Politics blocks widespread use of breast MRI for implants

By John Brosky, AuntMinnieEurope.com contributing writer

March 7, 2012 -- VIENNA - In the region served by the Ribera public hospital, around 10,000 women have received defective Poly Implant Prothese (PIP) implants, a population that would quickly overwhelm the radiology service if MRI examinations were authorized, according to Dr. Julia Camps Herrero, head of radiology at the center in Alzira, Valencia, Spain.

The hospital is examining an average of four women per day using ultrasound, considered sufficient to confirm an extracapsular rupture for symptomatic patients but not capable of detecting intracapsular rupture of silicone gel-filled breast implants in asymptomatic women. A long-awaited policy statement that will outline how her group should proceed is being drawn up by Spain's Ministry of Health. She noted that the reaction of implanting surgeons has been "Oops, I'm sorry," and that the surgeon responsible for the greatest number of implants has simply disappeared.

Dr. Julia Camps Herrero.
For a breast implant patient, a radiologist must always obtain a detailed patient history from the referring physician and surgeon, according to Dr. Julia Camps Herrero.

In the wake of the scandal over PIP implants, the indication for an MRI examination would seem not only to be clear, but also could even be considered a moral duty. MRI is unique for its ability to isolate an image of silicone to assess the integrity of the implant.

But two years after the PIP implants were first revealed to be nonmedical grade with an abnormal rate of rupture, moral responsibility has clashed with the economic cost of screening thousands of women using MRI. The issue has become political, said Herrero during her presentation about MRI of breast implants and oncoplastic reconstruction at last week's pre-European Congress of Radiology (ECR) training course organized by the European Society of Breast Imaging (EUSOBI).

It is estimated that 300,000 women worldwide have received the implants. Over the past couple of months, European governments have made diverse policy statements. Belgium advised women to have the implants removed, and if they decline, patients should have an MRI examination every six months. Hungary also recommended an annual MRI exam for women who do not wish or cannot afford to exchange the implants for another manufacturer's prosthesis. In the U.K., 2,860 women have been referred to National Health Service specialists because their private clinics have failed to help and more than 1,100 women have had MRI.

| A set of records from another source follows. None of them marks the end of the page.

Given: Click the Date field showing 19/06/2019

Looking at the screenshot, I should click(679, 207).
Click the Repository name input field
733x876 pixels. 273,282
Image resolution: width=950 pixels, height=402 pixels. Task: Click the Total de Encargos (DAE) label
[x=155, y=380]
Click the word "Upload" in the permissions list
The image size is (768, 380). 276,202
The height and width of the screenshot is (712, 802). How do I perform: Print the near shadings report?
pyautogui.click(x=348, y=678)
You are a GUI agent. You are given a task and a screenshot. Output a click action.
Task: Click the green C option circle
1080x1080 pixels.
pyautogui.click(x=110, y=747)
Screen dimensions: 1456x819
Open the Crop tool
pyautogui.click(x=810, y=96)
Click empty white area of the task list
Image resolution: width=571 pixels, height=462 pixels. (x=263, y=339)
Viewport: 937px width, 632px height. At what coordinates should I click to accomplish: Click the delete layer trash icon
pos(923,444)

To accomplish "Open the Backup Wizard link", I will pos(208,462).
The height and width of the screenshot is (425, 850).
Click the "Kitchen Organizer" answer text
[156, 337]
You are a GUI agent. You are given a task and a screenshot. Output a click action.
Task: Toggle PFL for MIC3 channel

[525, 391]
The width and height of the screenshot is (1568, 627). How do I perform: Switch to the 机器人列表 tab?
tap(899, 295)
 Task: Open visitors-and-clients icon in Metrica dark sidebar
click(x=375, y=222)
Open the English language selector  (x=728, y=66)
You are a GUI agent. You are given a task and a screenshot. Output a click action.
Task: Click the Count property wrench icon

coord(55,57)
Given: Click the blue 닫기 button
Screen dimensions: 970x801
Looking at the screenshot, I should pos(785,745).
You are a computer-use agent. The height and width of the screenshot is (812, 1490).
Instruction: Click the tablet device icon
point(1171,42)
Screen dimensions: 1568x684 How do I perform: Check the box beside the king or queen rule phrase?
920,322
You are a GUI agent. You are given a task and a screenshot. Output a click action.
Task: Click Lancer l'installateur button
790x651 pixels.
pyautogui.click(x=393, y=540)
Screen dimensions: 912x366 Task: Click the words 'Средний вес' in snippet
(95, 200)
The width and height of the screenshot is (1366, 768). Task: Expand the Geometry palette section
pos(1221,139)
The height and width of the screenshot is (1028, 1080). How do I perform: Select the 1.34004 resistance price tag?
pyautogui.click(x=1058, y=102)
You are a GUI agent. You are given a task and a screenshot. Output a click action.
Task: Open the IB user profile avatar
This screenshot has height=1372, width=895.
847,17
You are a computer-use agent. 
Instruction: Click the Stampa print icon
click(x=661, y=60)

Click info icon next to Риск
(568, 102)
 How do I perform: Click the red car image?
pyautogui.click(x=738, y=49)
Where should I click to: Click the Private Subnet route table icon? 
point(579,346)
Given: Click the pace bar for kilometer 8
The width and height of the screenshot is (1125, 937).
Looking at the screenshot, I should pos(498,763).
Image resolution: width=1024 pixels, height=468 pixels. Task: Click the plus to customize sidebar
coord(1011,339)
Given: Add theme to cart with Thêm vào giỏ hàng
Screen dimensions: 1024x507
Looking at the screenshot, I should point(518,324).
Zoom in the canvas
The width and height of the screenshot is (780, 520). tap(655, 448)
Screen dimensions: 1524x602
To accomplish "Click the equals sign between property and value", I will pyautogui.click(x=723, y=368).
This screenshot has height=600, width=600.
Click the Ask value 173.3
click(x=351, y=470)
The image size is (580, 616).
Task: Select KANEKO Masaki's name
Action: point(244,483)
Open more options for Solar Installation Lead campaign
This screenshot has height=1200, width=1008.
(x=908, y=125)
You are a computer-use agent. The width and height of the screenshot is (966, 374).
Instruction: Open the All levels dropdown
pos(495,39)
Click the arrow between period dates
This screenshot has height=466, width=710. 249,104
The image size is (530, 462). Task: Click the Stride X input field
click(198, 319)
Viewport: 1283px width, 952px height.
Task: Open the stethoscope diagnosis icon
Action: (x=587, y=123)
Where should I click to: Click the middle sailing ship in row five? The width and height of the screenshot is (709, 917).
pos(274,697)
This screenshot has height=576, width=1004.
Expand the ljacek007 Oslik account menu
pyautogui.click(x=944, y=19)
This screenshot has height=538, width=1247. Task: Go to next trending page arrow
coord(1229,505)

Herrero, who is breast section editor for Eurorad and was chair of the Breast Scientific Subcommittee at ECR 2012, provided course participants with a tour de force review of MRI for implant imaging. Using a three-step process, the water and lipid signals can be suppressed to isolate silicone. Intracapsular rupture may appear in one of a number of distinctive patterns, or signs, such as linguine, salad oil, or keyhole. Extracapsular rupture can clearly be seen with silicone goblets in breast tissue, but care must be taken with less trustworthy indications such as irregular margins of the implant, fat necrosis that may appear as a cancerous lymph node, and capsule herniation, she explained.

Beyond getting the specialized sequences right, she said, it is equally critical for a radiologist to gather a detailed patient history from the referring physician and surgeon. This needs to include the type of implant used, types of surgery performed, the type of radiation therapy applied, and the techniques of oncoplastic reconstruction that have been used, all of which will affect anatomy and the quality of the MRI interpretation.

"You really need to know what they have done to this patient," she said.